You know what a hacker is, right? It’s a common tech term, and hackers have been given center-stage in movies like ‘The Girl with the Dragon Tattoo’ and the ‘Die Hard’ franchises. In fact, there’s more to what a hacker is than you’ll learn from the movies. Here’s some information on what real-life hackers do, and the different kinds of hacker out there.

Hackers Defined

A hacker is someone who uses their computing and programs skills, sometimes with other people, to find and utilize flaws in the protocols that protect computer systems. There are three main categories of hacker, with each group containing further subtypes:

Black hat hackers: These are the bad guys, who use their skills illegally in order to steal information for their own benefit. They are motivated by personal gain and profit, usually acquired at other people’s expense.

White hat hackers: Not all hackers are crooks.
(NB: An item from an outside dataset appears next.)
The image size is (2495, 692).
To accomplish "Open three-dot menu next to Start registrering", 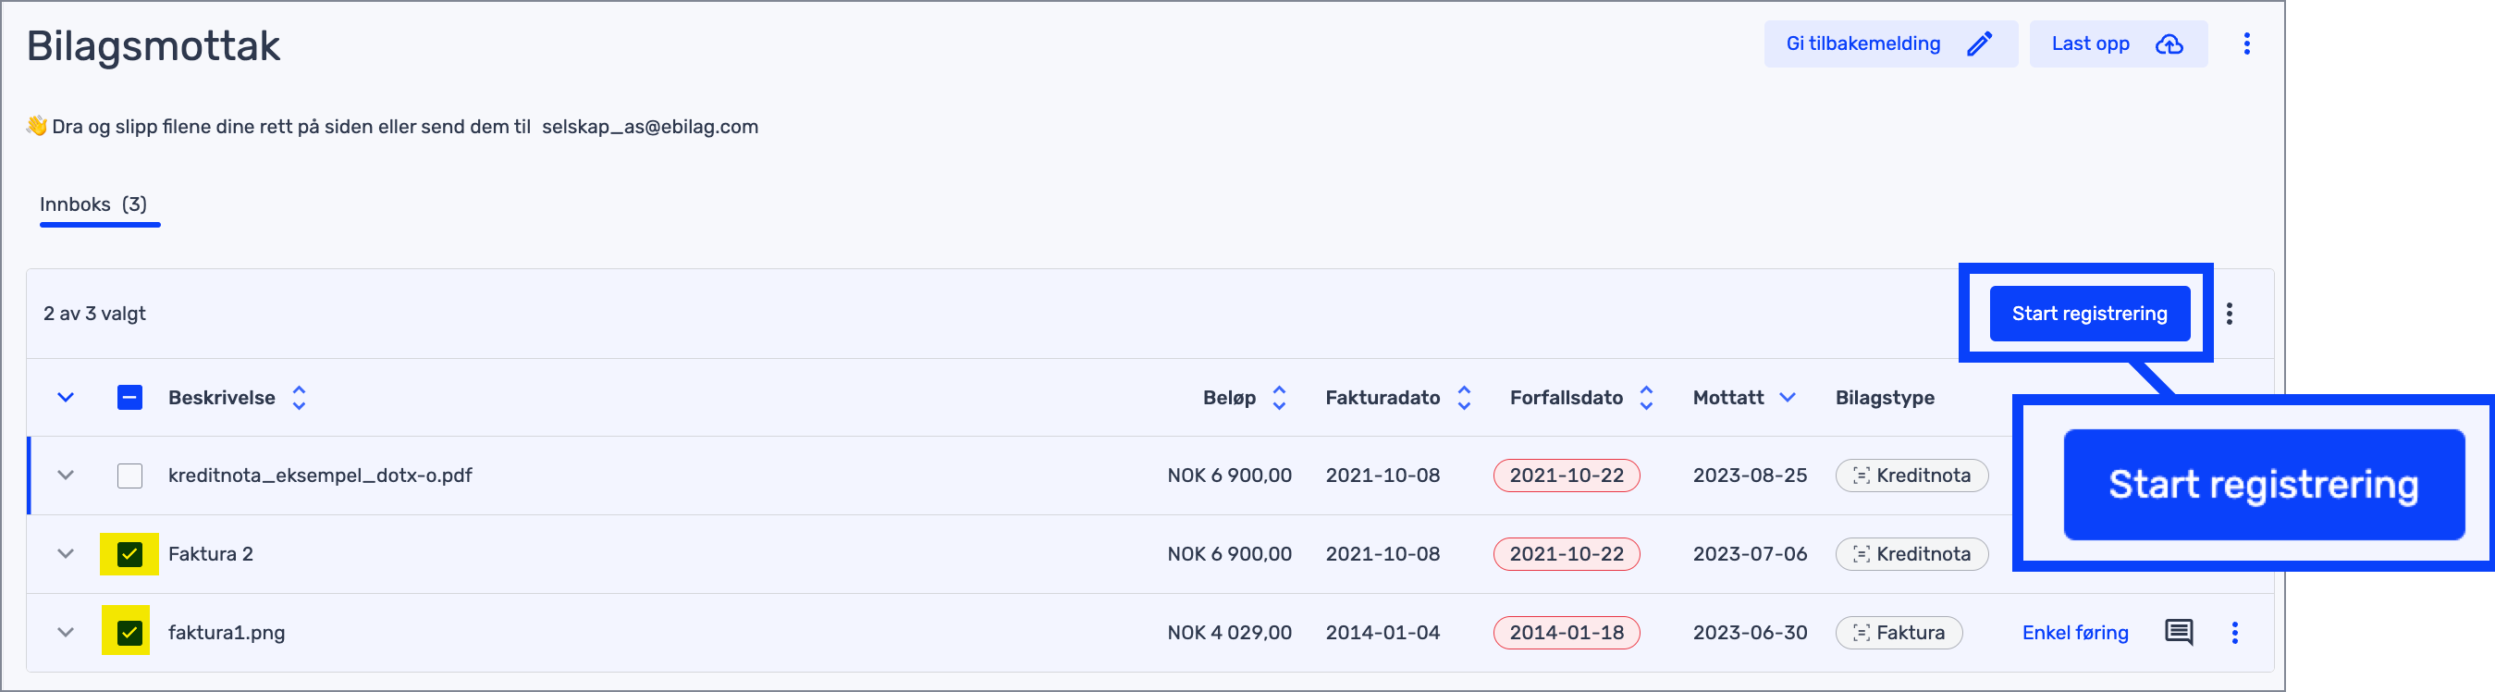I will pyautogui.click(x=2229, y=313).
White hat hackers use their computer expertise ethically, to seek out vulnerabilities in IT systems, so that businesses and other organizations can make them more secure against the bad guys. White hat hackers are hired to hack, and don’t do it unless they’re invited to.

Gray hat hackers: Somewhere in between are gray hat hackers. They aren’t in it to profit personally from hacking but they hack without the permission of the system owners. They may share the information they have on a given system’s weaknesses, or share it online for anyone who wishes to take advantage of it.

Hacker Subtypes

Script kiddies: People who hack for fun or attention are known as script kiddies. They often have little in-depth knowledge and use pre-existing code to attack their targets. White and black hat hackers are, at least, masters of their art, whose efforts push the boundaries, for good or bad. Script kiddies are hackers who are just messing around.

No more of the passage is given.